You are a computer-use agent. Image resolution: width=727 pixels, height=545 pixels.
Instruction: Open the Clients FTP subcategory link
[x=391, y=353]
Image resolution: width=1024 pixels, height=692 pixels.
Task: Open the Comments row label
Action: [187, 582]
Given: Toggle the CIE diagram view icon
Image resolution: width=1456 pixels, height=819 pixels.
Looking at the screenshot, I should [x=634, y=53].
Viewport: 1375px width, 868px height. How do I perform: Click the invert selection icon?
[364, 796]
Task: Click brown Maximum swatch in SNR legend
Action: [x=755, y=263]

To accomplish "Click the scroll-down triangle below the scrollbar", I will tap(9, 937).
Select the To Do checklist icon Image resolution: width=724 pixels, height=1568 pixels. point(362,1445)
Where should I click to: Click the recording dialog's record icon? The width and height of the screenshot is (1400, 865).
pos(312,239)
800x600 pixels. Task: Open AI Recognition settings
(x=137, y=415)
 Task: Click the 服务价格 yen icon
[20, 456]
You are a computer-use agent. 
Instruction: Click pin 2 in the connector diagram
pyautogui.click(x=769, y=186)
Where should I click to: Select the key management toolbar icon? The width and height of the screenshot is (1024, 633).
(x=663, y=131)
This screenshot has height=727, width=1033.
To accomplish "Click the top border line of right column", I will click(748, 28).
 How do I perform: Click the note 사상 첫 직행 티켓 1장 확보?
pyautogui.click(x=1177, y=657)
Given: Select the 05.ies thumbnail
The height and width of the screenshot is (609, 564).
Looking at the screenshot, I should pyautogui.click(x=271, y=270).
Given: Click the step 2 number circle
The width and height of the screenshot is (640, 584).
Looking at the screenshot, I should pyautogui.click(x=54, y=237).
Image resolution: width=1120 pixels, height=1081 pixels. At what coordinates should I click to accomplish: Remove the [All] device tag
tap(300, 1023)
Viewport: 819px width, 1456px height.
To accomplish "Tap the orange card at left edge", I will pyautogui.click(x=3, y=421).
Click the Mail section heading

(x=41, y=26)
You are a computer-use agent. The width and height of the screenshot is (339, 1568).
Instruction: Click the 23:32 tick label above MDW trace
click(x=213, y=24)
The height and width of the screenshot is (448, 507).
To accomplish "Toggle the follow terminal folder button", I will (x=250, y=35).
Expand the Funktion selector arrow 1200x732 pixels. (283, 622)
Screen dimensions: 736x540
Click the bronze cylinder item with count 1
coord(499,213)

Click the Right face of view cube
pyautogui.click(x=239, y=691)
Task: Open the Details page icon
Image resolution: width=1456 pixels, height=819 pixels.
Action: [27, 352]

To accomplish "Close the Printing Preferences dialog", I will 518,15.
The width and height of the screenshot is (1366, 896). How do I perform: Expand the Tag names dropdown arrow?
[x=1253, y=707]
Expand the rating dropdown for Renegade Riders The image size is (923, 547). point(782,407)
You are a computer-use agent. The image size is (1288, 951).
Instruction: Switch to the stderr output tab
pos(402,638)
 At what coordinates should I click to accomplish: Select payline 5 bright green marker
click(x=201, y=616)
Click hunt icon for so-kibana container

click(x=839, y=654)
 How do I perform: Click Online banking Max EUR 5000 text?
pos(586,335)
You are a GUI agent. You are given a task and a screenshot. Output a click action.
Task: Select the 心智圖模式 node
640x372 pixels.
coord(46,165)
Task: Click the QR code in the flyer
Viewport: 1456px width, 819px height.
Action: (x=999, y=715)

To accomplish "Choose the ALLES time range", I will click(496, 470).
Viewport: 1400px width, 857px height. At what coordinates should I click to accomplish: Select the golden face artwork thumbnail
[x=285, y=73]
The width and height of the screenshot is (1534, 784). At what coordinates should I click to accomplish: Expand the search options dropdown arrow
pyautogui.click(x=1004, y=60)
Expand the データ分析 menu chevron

════════

#### [INSTRUCTION]
Put every line of the items above into a JSON array of strings, with one string per line and blank lines omitted.

#### [THE OUTPUT]
[
  "You are a computer-use agent. Image resolution: width=727 pixels, height=545 pixels.",
  "Instruction: Open the Clients FTP subcategory link",
  "[x=391, y=353]",
  "Image resolution: width=1024 pixels, height=692 pixels.",
  "Task: Open the Comments row label",
  "Action: [187, 582]",
  "Given: Toggle the CIE diagram view icon",
  "Image resolution: width=1456 pixels, height=819 pixels.",
  "Looking at the screenshot, I should [x=634, y=53].",
  "Viewport: 1375px width, 868px height. How do I perform: Click the invert selection icon?",
  "[364, 796]",
  "Task: Click brown Maximum swatch in SNR legend",
  "Action: [x=755, y=263]",
  "To accomplish \"Click the scroll-down triangle below the scrollbar\", I will tap(9, 937).",
  "Select the To Do checklist icon Image resolution: width=724 pixels, height=1568 pixels. point(362,1445)",
  "Where should I click to: Click the recording dialog's record icon? The width and height of the screenshot is (1400, 865).",
  "pos(312,239)",
  "800x600 pixels. Task: Open AI Recognition settings",
  "(x=137, y=415)",
  " Task: Click the 服务价格 yen icon",
  "[20, 456]",
  "You are a computer-use agent. ",
  "Instruction: Click pin 2 in the connector diagram",
  "pyautogui.click(x=769, y=186)",
  "Where should I click to: Select the key management toolbar icon? The width and height of the screenshot is (1024, 633).",
  "(x=663, y=131)",
  "This screenshot has height=727, width=1033.",
  "To accomplish \"Click the top border line of right column\", I will click(748, 28).",
  " How do I perform: Click the note 사상 첫 직행 티켓 1장 확보?",
  "pyautogui.click(x=1177, y=657)",
  "Given: Select the 05.ies thumbnail",
  "The height and width of the screenshot is (609, 564).",
  "Looking at the screenshot, I should pyautogui.click(x=271, y=270).",
  "Given: Click the step 2 number circle",
  "The width and height of the screenshot is (640, 584).",
  "Looking at the screenshot, I should pyautogui.click(x=54, y=237).",
  "Image resolution: width=1120 pixels, height=1081 pixels. At what coordinates should I click to accomplish: Remove the [All] device tag",
  "tap(300, 1023)",
  "Viewport: 819px width, 1456px height.",
  "To accomplish \"Tap the orange card at left edge\", I will pyautogui.click(x=3, y=421).",
  "Click the Mail section heading",
  "(x=41, y=26)",
  "You are a computer-use agent. The width and height of the screenshot is (339, 1568).",
  "Instruction: Click the 23:32 tick label above MDW trace",
  "click(x=213, y=24)",
  "The height and width of the screenshot is (448, 507).",
  "To accomplish \"Toggle the follow terminal folder button\", I will (x=250, y=35).",
  "Expand the Funktion selector arrow 1200x732 pixels. (283, 622)",
  "Screen dimensions: 736x540",
  "Click the bronze cylinder item with count 1",
  "coord(499,213)",
  "Click the Right face of view cube",
  "pyautogui.click(x=239, y=691)",
  "Task: Open the Details page icon",
  "Image resolution: width=1456 pixels, height=819 pixels.",
  "Action: [27, 352]",
  "To accomplish \"Close the Printing Preferences dialog\", I will 518,15.",
  "The width and height of the screenshot is (1366, 896). How do I perform: Expand the Tag names dropdown arrow?",
  "[x=1253, y=707]",
  "Expand the rating dropdown for Renegade Riders The image size is (923, 547). point(782,407)",
  "You are a computer-use agent. The image size is (1288, 951).",
  "Instruction: Switch to the stderr output tab",
  "pos(402,638)",
  " At what coordinates should I click to accomplish: Select payline 5 bright green marker",
  "click(x=201, y=616)",
  "Click hunt icon for so-kibana container",
  "click(x=839, y=654)",
  " How do I perform: Click Online banking Max EUR 5000 text?",
  "pos(586,335)",
  "You are a GUI agent. You are given a task and a screenshot. Output a click action.",
  "Task: Select the 心智圖模式 node",
  "640x372 pixels.",
  "coord(46,165)",
  "Task: Click the QR code in the flyer",
  "Viewport: 1456px width, 819px height.",
  "Action: (x=999, y=715)",
  "To accomplish \"Choose the ALLES time range\", I will click(496, 470).",
  "Viewport: 1400px width, 857px height. At what coordinates should I click to accomplish: Select the golden face artwork thumbnail",
  "[x=285, y=73]",
  "The width and height of the screenshot is (1534, 784). At what coordinates should I click to accomplish: Expand the search options dropdown arrow",
  "pyautogui.click(x=1004, y=60)",
  "Expand the データ分析 menu chevron"
]